Kit Hustler is passionate about Little Shoal Bay. He has been monitoring fish in the Little Shoal Bay stream since August last year.
The Northcote College teacher says they have a nice stream on their doorstep and the project is about finding out what’s going on in it.
“People said there were fish in there but nobody knew how many, what type or what they’re doing there.”
So he set about monitoring the stream with several of his students.
Some of them have now left the college but continue to help in their spare time.
They have been catching fish, weighing and photographing them before returning them to the water.
“It’s not high-tech stuff. If we want to protect them, we’ve got to know what’s there.”
But Mr Hustler says the more they do, the less they know.
“Anything we discover raises two or three more questions.”
He has discovered there are about six species of fish in the stream with the largest measuring about 22cm long.

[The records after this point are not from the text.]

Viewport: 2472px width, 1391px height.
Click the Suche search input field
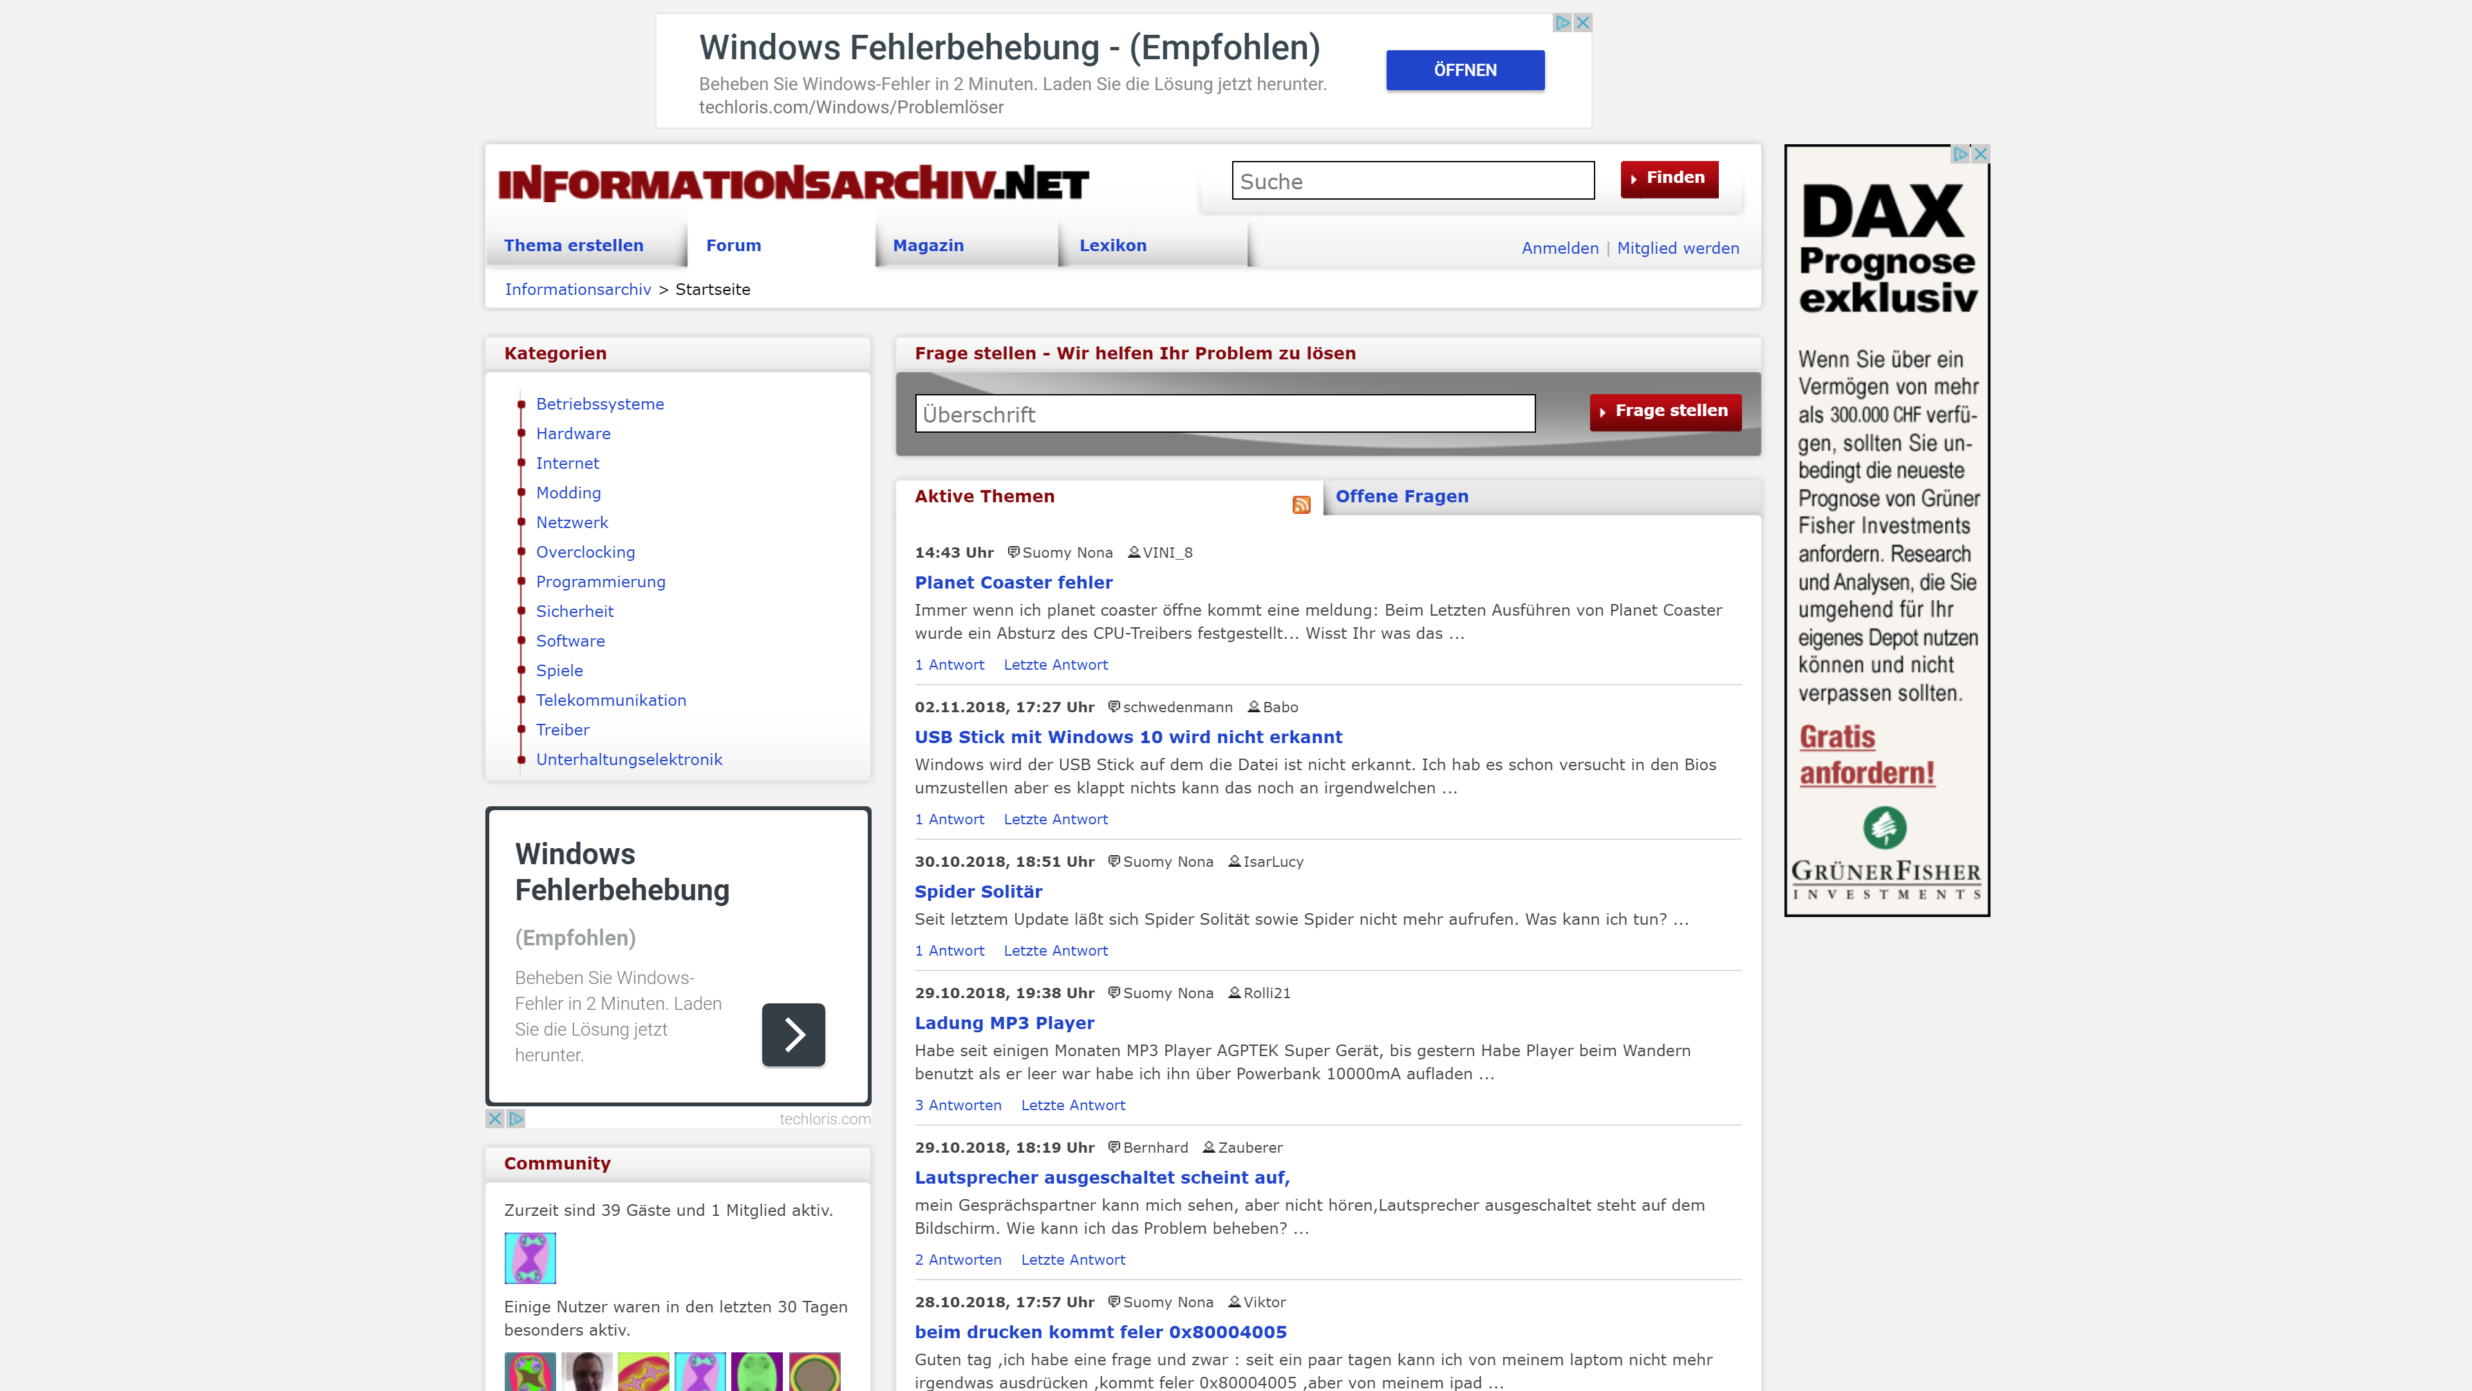(x=1413, y=180)
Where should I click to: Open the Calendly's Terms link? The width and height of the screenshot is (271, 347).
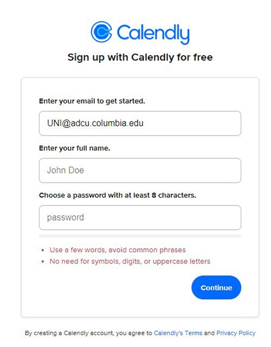click(x=178, y=333)
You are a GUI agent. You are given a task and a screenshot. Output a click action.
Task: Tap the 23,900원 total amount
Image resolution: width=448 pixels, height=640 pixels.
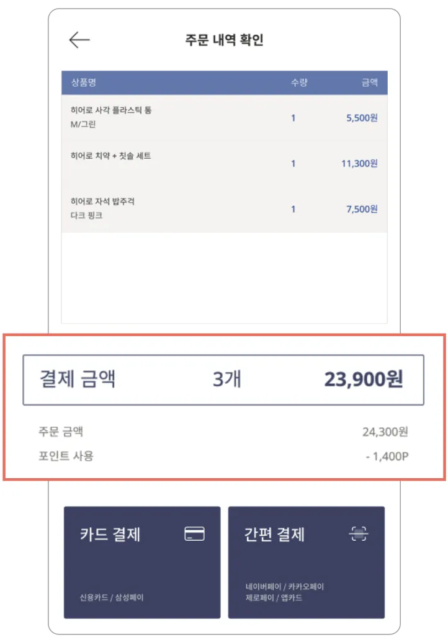[364, 379]
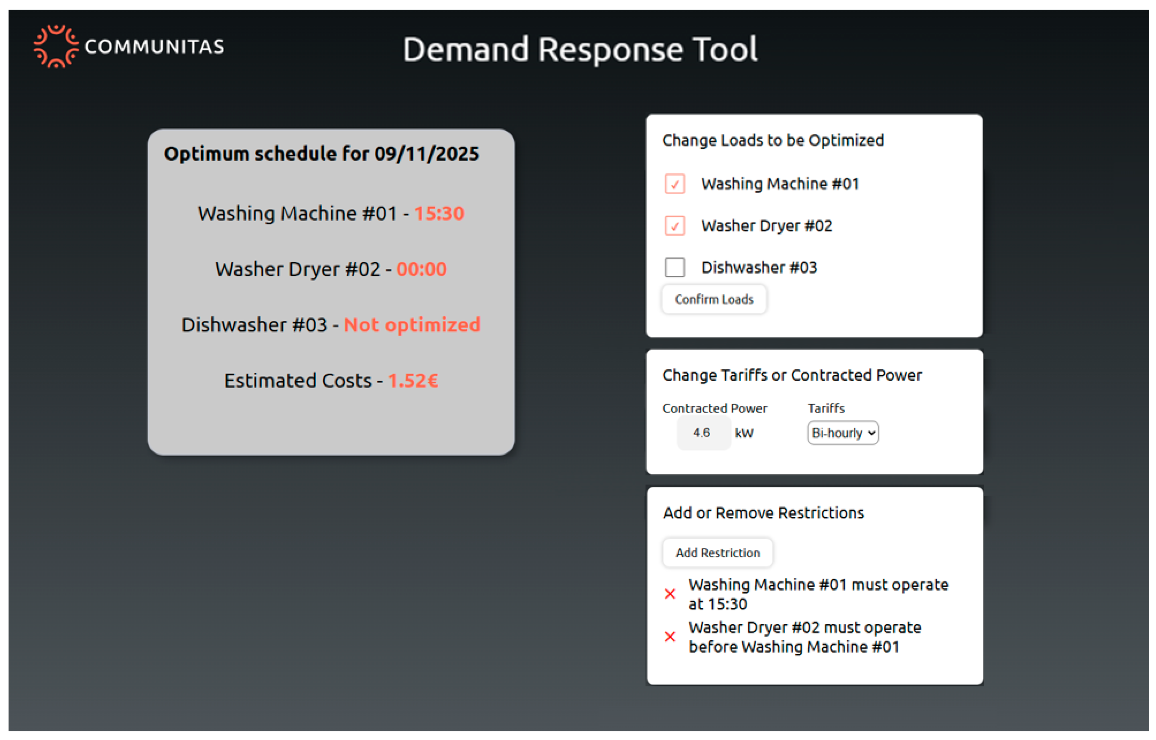Click the Optimum schedule for 09/11/2025 heading
The image size is (1156, 740).
pyautogui.click(x=321, y=154)
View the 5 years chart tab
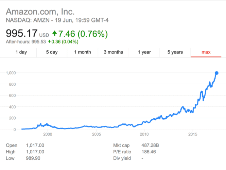This screenshot has height=170, width=226. (175, 52)
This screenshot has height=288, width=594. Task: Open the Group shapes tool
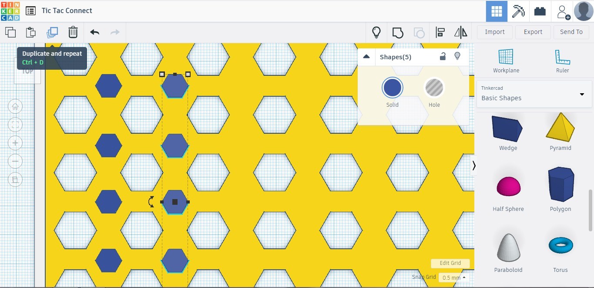(x=397, y=32)
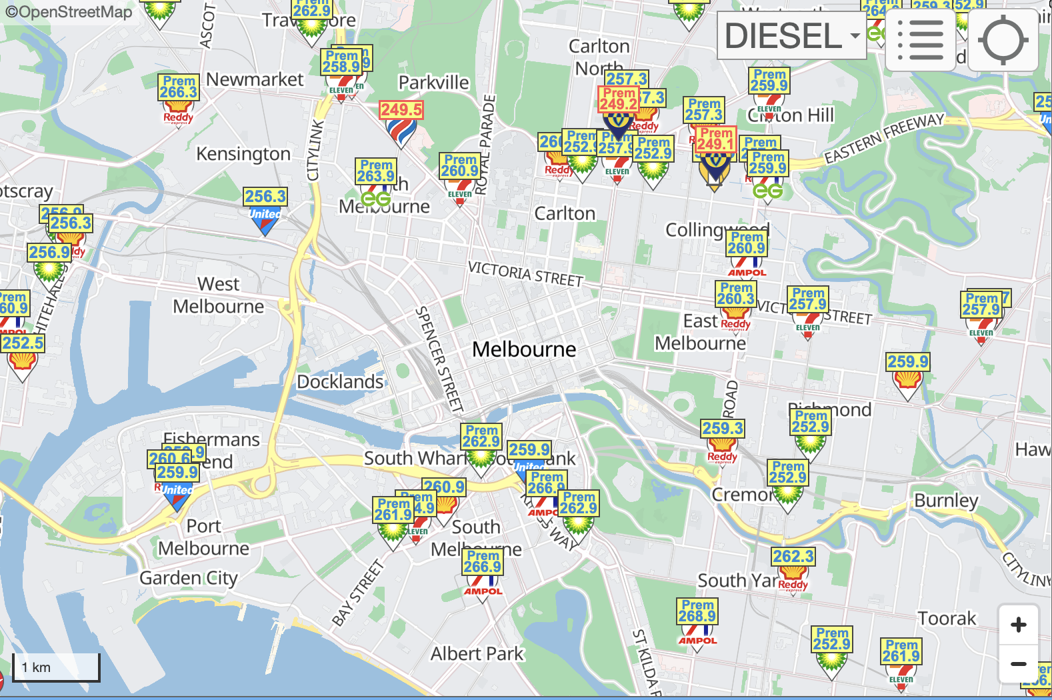
Task: Select the Reddy Express 262.3 marker in South Yarra
Action: coord(793,571)
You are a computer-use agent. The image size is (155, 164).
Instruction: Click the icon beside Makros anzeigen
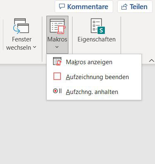click(57, 61)
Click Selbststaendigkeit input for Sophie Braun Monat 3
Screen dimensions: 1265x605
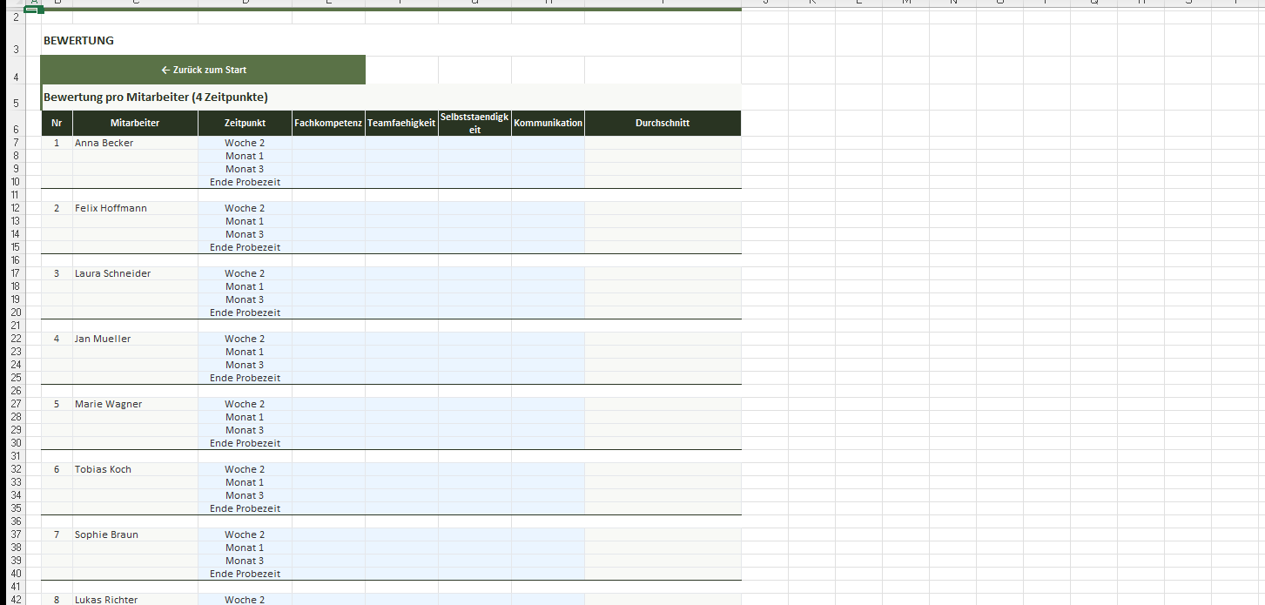[x=474, y=561]
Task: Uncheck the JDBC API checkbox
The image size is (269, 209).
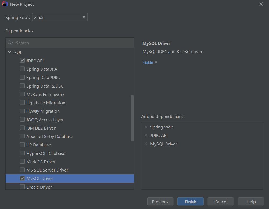Action: click(22, 61)
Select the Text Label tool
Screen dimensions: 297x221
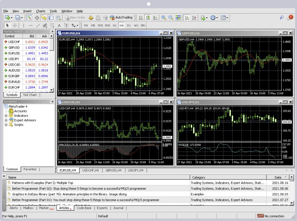click(x=67, y=26)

“They’re obviously making a living here.”
He believes the fact they’re surviving in the stream is a testament to how well people in the area are treating the water.
Mr Hustler has been studying the impact gambusia – mosquito fish – have on other fish and is trying to discover if there is a pattern to which types of fish are located in particular parts of the stream.
They are also using temperature probes to assess any changes in water temperature.
Mr Hustler has been teaching at Northcote College for nine years and says it’s great to have a “lab” on the doorstep.
He says the plan is to get more kids involved because the project is a real biology lesson.
“That’s the attraction, we don’t actually know the answers,” he says.